Needless to say, the circumstances under which Notre Dame is creating this Initiative are pressing and dire. The COVID-19 pandemic has underscored radical disparities according to race and ethnicity in healthcare, jobs, and housing, not just in the United States but across the globe; the killing of Ahmaud Arbrey, Breonna Taylor, George Floyd, Rayshard Brooks, Andre Hill, and so many more have called attention to the systemic racism, intimidation, and brutality that Blacks and BIPOC communities more generally have been protesting for generations, and the 45th President of the United States actively pursued the nullification of votes by millions of Blacks across Georgia, Michigan, Pennsylvania, and Wisconsin to overturn an election that he clearly lost. Aided and abetted by too many elected officials who know better, he then incited a white nationalist mob to attack the Capital Building to prevent the ratification of the Electoral College vote.

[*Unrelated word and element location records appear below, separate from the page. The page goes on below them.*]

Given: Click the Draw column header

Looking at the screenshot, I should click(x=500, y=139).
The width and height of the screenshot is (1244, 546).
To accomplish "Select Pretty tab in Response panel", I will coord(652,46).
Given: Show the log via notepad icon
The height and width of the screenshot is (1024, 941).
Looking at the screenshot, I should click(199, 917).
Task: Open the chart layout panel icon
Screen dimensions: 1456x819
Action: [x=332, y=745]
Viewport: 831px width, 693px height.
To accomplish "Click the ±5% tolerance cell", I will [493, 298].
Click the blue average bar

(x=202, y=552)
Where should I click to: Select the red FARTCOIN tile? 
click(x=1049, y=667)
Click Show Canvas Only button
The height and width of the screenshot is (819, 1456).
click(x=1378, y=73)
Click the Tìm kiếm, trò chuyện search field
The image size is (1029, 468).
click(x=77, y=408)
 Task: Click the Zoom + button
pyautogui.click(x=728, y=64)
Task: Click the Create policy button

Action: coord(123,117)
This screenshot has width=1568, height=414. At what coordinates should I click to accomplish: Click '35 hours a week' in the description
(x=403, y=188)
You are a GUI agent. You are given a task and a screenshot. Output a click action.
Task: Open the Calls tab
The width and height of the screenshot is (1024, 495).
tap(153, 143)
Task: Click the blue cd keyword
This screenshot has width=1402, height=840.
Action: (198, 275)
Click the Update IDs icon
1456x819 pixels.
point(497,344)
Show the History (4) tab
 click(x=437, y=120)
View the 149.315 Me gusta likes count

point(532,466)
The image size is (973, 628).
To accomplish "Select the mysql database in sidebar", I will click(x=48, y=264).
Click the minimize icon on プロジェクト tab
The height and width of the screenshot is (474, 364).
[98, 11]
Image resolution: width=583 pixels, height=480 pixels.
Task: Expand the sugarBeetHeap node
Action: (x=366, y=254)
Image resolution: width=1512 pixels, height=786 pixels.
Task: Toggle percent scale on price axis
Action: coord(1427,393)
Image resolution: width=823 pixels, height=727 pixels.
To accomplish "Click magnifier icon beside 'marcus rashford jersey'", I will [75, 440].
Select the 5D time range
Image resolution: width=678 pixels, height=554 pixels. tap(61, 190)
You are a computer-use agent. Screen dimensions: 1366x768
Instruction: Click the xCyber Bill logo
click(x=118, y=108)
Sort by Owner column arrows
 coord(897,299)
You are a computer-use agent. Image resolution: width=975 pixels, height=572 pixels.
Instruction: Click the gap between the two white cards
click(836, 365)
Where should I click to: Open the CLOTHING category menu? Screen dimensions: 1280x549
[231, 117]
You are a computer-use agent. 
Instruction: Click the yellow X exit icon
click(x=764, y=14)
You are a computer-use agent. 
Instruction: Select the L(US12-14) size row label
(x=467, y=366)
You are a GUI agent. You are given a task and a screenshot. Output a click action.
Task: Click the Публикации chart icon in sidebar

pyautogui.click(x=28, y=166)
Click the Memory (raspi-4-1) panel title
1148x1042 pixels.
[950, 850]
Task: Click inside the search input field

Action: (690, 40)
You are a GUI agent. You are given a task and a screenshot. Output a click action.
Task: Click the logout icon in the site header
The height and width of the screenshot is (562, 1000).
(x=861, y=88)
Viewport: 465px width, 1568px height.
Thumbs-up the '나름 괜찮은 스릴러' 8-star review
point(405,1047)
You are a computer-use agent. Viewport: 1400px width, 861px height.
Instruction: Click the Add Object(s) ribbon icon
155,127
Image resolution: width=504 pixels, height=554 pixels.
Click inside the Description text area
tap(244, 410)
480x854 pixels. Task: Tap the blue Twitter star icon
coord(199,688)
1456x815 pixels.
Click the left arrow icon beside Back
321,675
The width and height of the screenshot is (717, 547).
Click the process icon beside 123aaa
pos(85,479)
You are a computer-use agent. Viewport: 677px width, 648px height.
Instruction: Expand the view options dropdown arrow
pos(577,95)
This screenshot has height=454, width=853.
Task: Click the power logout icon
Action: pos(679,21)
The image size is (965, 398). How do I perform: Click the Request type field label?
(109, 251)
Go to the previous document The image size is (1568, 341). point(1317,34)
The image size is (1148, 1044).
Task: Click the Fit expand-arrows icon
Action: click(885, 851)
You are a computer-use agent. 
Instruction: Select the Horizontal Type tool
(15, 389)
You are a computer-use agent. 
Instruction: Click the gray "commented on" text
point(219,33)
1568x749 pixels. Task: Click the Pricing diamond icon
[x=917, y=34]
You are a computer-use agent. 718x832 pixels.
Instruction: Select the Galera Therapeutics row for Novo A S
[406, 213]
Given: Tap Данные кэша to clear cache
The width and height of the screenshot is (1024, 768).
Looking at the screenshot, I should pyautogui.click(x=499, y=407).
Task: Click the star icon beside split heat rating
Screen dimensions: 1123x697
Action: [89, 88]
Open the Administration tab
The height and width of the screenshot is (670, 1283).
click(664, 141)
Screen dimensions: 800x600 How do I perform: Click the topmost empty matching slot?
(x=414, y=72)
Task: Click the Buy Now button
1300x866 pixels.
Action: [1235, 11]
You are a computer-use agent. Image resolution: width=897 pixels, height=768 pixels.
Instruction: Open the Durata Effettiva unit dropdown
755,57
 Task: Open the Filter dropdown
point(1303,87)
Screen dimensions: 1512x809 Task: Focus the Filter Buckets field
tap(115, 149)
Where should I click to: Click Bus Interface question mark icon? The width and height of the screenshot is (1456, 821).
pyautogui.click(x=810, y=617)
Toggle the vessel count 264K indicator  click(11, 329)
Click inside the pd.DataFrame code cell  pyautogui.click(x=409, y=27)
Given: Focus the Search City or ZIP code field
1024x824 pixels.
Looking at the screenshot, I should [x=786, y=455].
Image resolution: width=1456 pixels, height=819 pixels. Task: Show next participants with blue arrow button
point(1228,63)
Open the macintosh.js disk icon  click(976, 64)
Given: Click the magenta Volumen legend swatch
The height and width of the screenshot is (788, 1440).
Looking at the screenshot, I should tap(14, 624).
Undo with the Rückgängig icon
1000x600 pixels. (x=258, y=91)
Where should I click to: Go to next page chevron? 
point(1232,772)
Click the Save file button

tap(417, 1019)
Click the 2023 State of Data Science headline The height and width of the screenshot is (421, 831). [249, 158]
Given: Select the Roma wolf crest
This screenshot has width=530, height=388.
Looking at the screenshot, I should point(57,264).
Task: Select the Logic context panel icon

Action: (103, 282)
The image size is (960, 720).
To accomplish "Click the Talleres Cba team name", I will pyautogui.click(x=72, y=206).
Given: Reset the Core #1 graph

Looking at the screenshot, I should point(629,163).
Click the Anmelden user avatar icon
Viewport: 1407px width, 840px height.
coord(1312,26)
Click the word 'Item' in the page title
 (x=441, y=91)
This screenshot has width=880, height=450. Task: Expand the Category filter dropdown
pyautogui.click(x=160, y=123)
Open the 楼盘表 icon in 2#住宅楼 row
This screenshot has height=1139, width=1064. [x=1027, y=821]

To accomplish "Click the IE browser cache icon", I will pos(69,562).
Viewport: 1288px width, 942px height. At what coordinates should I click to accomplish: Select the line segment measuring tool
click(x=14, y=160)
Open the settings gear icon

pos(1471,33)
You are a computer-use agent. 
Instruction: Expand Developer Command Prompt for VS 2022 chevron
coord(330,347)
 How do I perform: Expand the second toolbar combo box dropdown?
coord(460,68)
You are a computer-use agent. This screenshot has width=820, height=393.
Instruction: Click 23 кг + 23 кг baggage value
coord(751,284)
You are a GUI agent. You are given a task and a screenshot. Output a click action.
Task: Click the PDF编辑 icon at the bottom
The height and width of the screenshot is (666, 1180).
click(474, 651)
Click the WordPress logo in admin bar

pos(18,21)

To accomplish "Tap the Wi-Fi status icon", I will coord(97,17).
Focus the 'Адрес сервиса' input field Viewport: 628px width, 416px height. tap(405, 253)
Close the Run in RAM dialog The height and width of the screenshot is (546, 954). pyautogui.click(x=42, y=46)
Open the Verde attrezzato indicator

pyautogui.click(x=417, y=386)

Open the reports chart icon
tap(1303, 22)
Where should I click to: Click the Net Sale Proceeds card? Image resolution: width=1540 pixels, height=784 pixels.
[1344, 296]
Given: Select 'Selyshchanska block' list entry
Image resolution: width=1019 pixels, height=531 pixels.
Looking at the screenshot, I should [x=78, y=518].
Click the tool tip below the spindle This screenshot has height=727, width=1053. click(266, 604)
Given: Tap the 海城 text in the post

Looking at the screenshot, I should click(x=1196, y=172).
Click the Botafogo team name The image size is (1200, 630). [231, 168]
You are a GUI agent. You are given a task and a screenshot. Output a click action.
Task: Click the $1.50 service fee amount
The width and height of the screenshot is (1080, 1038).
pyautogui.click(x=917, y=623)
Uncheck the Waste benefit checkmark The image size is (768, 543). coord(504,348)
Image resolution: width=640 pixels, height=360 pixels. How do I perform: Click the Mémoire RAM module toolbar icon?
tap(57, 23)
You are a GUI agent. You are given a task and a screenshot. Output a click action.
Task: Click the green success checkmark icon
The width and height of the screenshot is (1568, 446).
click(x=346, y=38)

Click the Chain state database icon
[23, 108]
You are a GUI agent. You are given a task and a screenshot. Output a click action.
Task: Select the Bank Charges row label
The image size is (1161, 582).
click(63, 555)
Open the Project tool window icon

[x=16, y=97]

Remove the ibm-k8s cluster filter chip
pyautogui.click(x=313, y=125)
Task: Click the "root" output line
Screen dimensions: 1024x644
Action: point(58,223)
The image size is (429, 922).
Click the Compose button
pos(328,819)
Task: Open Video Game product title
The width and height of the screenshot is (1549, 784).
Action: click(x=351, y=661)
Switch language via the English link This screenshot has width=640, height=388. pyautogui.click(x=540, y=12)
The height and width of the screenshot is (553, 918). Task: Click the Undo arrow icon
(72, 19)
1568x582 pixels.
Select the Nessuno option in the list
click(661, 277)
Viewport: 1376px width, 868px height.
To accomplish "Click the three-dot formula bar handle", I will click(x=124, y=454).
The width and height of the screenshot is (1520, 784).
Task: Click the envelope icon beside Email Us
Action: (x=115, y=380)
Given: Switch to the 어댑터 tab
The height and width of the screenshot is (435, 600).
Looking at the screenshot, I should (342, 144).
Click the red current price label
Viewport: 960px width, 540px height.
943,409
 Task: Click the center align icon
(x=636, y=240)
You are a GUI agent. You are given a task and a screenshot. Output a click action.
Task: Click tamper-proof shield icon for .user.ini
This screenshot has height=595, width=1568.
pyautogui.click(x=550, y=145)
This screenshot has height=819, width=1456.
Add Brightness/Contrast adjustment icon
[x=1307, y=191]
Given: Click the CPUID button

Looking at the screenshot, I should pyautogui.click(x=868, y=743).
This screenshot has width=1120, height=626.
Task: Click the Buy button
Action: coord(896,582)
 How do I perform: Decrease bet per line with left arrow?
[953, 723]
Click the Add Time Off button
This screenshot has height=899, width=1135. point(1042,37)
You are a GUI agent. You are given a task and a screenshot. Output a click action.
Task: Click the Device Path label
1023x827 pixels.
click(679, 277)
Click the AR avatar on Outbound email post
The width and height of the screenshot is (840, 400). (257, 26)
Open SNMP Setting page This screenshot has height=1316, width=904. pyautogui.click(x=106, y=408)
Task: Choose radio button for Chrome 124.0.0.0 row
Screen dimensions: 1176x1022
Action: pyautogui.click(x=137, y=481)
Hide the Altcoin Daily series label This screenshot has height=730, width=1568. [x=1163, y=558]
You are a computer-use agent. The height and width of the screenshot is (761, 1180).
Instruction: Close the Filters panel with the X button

In the face of these overlapping crises, I, like so many others, struggled to make sense of it all, and indeed to remain hopeful. But I remind myself that the struggle for racial equality and freedom has been a long one, stretching back to the first moment of European contact with the so-called New World, to the present moment, and beyond. Scholars, artists, and activists have historically bent their talents toward justice, and so the Notre Dame Initiative on Race and Resilience offers its talents in solidarity with communities anywhere and everywhere committed to racial equality and recuperative justice.
Mark A. Sanders
Director of the Notre Dame Initiative on Race and Resilience
Professor of English and Africana Studies
I acknowledge my presence on the traditional homelands of Native peoples including the Haudenosauneega, Miami, Peoria, and particularly the Pokégnek Bodéwadmik /Pokagon Potawatomi, who have been using this land for education for thousands of years, and continue to do so.